Тот жил в общежитии и очень скоро превратился в настоящего
монстра: запущенного, вечно голодного, смешного. Георгий взял Деспиллера к
себе. Дядя Костя не возражал – лишь бы музыку на всю катушку не включали. Но
Деспиллер ее вообще терпеть не мог, а Георгий не любил ничего слишком громкого.
Домработница Софья Васильевна взяла Диму под свою личную опеку. У Георгия вошло
в привычку глядеть перед выходом из дому на ноги приятеля…
Возможно, именно благодаря этой ненавязчивой заботе
Деспиллер успешно сделал то, что сделать вроде бы невозможно: доказал великую
теорему Ферма, которая считалась недоказуемой. Взял да и создал какие-то там
новые методы в теории диафантовых уравнений… просто так, из любви к математике
как искусству. Какая жалость, говорили тогда на курсе, что большая
международная премия за доказательство великой теоремы была аннулирована еще в
конце Первой мировой войны, не то Димка ее непременно получил бы!

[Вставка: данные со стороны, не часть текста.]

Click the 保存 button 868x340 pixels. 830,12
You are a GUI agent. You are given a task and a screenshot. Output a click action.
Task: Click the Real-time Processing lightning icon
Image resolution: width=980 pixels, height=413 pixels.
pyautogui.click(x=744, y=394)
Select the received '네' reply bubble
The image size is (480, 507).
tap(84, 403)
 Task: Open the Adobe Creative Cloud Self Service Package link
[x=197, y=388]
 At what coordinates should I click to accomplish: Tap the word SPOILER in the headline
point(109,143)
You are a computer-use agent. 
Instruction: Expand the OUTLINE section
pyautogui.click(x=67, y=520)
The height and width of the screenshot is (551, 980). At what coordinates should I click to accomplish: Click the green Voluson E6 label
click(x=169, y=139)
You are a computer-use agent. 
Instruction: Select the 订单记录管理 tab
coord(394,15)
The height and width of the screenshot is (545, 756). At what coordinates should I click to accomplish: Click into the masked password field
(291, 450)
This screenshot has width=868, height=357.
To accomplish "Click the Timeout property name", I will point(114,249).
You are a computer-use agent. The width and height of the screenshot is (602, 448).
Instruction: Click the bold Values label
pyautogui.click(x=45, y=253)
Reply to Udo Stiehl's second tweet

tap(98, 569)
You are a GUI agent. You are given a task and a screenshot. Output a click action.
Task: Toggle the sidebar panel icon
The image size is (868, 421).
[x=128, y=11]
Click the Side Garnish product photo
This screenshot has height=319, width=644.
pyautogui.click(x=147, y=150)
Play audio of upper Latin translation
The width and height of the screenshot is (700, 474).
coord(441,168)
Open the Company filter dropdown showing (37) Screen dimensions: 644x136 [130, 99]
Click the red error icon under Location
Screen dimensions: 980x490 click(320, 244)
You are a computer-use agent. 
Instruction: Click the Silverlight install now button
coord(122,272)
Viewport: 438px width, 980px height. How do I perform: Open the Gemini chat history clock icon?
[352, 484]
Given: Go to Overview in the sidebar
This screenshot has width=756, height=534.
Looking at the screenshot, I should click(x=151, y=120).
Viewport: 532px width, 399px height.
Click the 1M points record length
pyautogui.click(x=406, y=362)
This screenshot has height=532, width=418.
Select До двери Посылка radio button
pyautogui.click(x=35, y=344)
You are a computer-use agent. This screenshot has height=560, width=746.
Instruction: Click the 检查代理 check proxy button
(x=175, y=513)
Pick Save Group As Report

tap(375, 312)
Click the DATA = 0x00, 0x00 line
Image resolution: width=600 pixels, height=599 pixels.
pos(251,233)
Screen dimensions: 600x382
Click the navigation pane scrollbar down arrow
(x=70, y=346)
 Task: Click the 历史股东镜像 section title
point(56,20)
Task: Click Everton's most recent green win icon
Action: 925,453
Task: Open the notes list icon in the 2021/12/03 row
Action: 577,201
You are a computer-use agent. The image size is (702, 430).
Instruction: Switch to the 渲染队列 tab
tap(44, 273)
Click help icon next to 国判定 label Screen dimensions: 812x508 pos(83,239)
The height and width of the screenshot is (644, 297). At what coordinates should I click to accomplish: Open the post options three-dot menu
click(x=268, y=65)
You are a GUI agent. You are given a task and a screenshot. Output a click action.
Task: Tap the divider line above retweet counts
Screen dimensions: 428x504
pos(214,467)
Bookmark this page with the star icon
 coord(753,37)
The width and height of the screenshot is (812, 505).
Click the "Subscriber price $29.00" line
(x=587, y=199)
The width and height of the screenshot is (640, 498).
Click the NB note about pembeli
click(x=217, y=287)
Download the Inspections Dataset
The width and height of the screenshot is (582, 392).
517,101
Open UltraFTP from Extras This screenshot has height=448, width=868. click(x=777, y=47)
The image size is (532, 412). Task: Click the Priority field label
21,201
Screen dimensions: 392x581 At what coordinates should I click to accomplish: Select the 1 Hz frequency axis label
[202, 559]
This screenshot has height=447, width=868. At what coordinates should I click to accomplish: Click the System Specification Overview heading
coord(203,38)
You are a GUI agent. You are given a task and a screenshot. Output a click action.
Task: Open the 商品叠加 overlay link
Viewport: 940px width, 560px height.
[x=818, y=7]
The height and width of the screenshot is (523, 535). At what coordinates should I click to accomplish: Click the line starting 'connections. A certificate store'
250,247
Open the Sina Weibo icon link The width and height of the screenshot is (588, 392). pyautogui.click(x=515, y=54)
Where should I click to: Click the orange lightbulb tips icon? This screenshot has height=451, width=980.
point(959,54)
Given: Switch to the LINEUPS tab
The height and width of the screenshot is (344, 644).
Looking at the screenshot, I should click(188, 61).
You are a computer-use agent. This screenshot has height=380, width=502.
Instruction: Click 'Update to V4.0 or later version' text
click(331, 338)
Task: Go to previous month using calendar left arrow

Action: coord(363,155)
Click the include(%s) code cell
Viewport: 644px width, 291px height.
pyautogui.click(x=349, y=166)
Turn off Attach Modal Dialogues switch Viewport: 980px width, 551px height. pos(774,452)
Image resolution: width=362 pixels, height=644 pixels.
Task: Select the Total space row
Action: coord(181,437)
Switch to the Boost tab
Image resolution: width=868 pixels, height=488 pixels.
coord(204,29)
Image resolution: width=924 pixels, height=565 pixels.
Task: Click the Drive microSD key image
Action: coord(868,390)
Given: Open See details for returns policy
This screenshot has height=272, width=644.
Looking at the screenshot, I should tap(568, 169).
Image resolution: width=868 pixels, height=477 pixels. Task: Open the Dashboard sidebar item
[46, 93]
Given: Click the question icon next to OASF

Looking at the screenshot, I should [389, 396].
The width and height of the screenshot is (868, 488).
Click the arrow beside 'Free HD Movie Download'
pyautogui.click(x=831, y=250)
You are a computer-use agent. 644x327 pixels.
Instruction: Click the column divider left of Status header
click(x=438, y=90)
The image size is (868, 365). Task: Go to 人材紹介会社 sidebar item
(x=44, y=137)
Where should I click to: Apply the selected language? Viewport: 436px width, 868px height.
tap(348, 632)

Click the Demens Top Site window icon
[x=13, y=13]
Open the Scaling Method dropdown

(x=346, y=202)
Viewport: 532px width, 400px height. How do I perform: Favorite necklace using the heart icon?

Георгий не сомневался: если Деспиллер о чем-нибудь жалеет в
жизни, так лишь о том, что Ферма не оставил еще с десяток подобных же
«недоказуемых» теорем!
После выпуска Георгий сделал приятеля главным теоретиком
«Кайге», положил ему немалую зарплату и попытался по мере сил приобщить к
радостям жизни.
Сам же Георгий как раз открыл для себя прелести женской
любви и намеревался усовершенствоваться в этой области как теоретически, так и
практически. Однако Деспиллер отмахивался от всех интересных предложений:
ничего, кроме математических теорий, для него не существовало. Впрочем, он
казался вполне счастливым, и Георгий вскоре отстал от него.
Прошло три года, и вот Софья Васильевна, любившая
Деспиллера, как родного сына, сообщила Георгию по секрету: с Димой что-то не
то. Вынырнув из волн очередного романа, Георгий присмотрелся к приятелю и
пришел к выводу: переизбыток гормонов все-таки сыграл свою губительную роль.
Тем же вечером он сообщил Деспиллеру, что берет его с собой на Крит, где есть
две знакомые девочки. А кроме того – солнце, белопенное море и прочее…
Против ожидания, Деспиллер не сделал испуганные глаза, не
заговорил о глобальных проблемах – он с неприязненным выражением буркнул:
– Они ведь иностранки, да?
– Конечно, гречанки, – кивнул Георгий, удивившись подобному
национализму.
– Но я по-гречески ни бум-бум, – потупился друг.
– А я на что? – удивился Георгий, для которого греческий был
просто семечками – как, впрочем, еще пять языков, не считая обязаловки вроде
английского, немецкого и французского. Способности к языкам он унаследовал от
матери, которая была в этом смысле просто уникумом и на инязе Хабаровского
пединститута преподавала на нескольких кафедрах. Свои таланты Георгий развил,
неустанно мотаясь по белу свету. Дядя брал его во все деловые поездки личным
переводчиком, и, насколько Георгий мог припомнить, он только раз провел
каникулы или отпуск не за границей, а в Крыму. Нет, пожалуй, ни разу не провел:
ведь Крым в то время находился уже на чужой территории…
Итак, Георгий спросил:
– А я на что?
Деспиллер глянул исподлобья:
– Над постелью стоять будешь? Или групповуху задумал?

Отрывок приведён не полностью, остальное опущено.